What are the potential consequences for directors who engage in wrongful trading?
Directors found liable for wrongful trading may be ordered by the court to contribute to the assets of the company, increasing the funds available for distribution to creditors. The court also has the discretion to make a disqualification order against them.
What is wrongful trading and who can bring a claim for it?
- The claim can be brought against any person who was at the relevant time a director.
- The court must be satisfied that at some time before the commencement of the winding up or insolvent administration, the director knew or ought to have concluded that there was no reasonable prospect that the company would avoid going into insolvent liquidation (or insolvent administration)
- The court applies the reasonably diligent person test under s 214(4) / 246ZB(4) to what the director ought to have known.
What is the effect of s 245(2) in relation to the validity of a floating charge?
Section 245(2) states that if a floating charge is granted to secure the repayment of a new loan made on or after the creation of the charge, then it will be considered valid.
Under what circumstances can a director be relieved from liability in proceedings for negligence, breach of duty, or breach of trust?
A director may be relieved from liability if the court is satisfied that they acted honestly and reasonably and that, considering all the circumstances, it would be fair to excuse them from liability. However, relief is not available in wrongful trading proceedings.
Who can be held personally liable for wrongful trading?
Any person who was at the relevant time a director of the company can be held liable for wrongful trading, including shadow directors, de facto and non-executive directors.
What is the purpose of s 239 IA 1986 and who may bring a claim under this section?
Section 239 aims to prevent a creditor from obtaining an improper advantage over other creditors by giving a preference. Claims under this section can be brought by a liquidator or an administrator.
How does the court determine whether a director has taken every step to minimize loss to creditors in wrongful trading cases?
The court applies an objective test based on the general knowledge, skill, and experience expected of a person carrying out the same functions as the director. It also considers the actual knowledge, skill, and experience of the particular director.
What are some potential warning signs that may prompt a director to conclude that there is no reasonable prospect of avoiding insolvent liquidation?
Struggling to meet deadlines for debts, insufficient assets, high liabilities and overheads, and increased creditor pressure are all potential warning signs.
What evidence can demonstrate that a director took every step to minimize loss to creditors in wrongful trading cases?
Raising concerns in meetings, seeking independent financial and legal advice, ensuring up-to-date financial information is available, and implementing cost-cutting measures are examples of evidence that a director acted diligently.
What is the ‘every step’ defense in wrongful trading?

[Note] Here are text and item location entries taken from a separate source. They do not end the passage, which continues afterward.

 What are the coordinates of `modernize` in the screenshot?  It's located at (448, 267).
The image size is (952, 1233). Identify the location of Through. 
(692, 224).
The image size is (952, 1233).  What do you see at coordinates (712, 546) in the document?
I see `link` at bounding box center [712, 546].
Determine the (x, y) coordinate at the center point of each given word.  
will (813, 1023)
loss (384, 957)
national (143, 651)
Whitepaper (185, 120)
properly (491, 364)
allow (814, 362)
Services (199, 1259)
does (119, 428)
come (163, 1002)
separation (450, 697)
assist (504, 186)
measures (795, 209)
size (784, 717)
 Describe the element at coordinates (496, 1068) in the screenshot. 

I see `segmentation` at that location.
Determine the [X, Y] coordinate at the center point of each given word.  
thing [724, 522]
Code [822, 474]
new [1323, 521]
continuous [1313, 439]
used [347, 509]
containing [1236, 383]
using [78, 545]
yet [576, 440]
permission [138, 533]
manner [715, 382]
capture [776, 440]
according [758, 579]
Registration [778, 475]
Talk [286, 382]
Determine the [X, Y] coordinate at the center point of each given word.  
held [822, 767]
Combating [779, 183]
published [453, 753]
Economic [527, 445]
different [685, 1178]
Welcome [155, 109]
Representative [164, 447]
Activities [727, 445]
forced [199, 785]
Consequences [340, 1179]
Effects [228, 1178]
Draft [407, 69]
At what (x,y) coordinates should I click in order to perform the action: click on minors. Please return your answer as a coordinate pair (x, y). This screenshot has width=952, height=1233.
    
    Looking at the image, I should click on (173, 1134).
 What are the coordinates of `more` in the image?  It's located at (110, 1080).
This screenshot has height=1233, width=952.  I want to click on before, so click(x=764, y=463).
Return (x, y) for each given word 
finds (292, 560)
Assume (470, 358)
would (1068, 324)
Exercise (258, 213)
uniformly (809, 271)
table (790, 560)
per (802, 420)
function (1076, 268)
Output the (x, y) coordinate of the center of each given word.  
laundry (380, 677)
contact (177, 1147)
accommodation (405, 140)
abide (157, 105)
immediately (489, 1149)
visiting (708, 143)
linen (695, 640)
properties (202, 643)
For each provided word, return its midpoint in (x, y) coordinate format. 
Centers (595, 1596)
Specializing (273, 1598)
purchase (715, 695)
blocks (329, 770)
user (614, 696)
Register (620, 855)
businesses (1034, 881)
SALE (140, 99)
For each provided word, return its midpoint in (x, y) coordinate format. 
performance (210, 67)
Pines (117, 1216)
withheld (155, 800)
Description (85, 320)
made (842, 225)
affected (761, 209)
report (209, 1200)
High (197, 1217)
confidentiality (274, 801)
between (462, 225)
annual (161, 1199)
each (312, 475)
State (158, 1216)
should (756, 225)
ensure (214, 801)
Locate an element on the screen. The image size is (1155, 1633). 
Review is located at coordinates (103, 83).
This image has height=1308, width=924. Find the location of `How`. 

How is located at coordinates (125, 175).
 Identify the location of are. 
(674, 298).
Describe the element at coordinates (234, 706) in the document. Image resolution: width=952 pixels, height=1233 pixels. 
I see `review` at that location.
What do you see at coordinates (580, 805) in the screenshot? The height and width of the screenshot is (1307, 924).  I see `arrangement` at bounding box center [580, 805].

The ‘every step’ defense allows a director to escape liability if they can satisfy the court that, after they first knew or ought to have concluded that there was no reasonable prospect of avoiding an insolvent administration or liquidation, they took every step with a view to minimizing potential losses to the company’s creditors.
What is the difference between claims under s 238 and s 423 IA 1986?
Claims under s 238 relate to transactions at an undervalue in insolvency situations, while claims under s 423 can be brought by a victim of the transaction even when the company is solvent
Who can bring a claim to set aside a transaction at an undervalue?
A liquidator or administrator can bring a claim to set aside a transaction at an undervalue.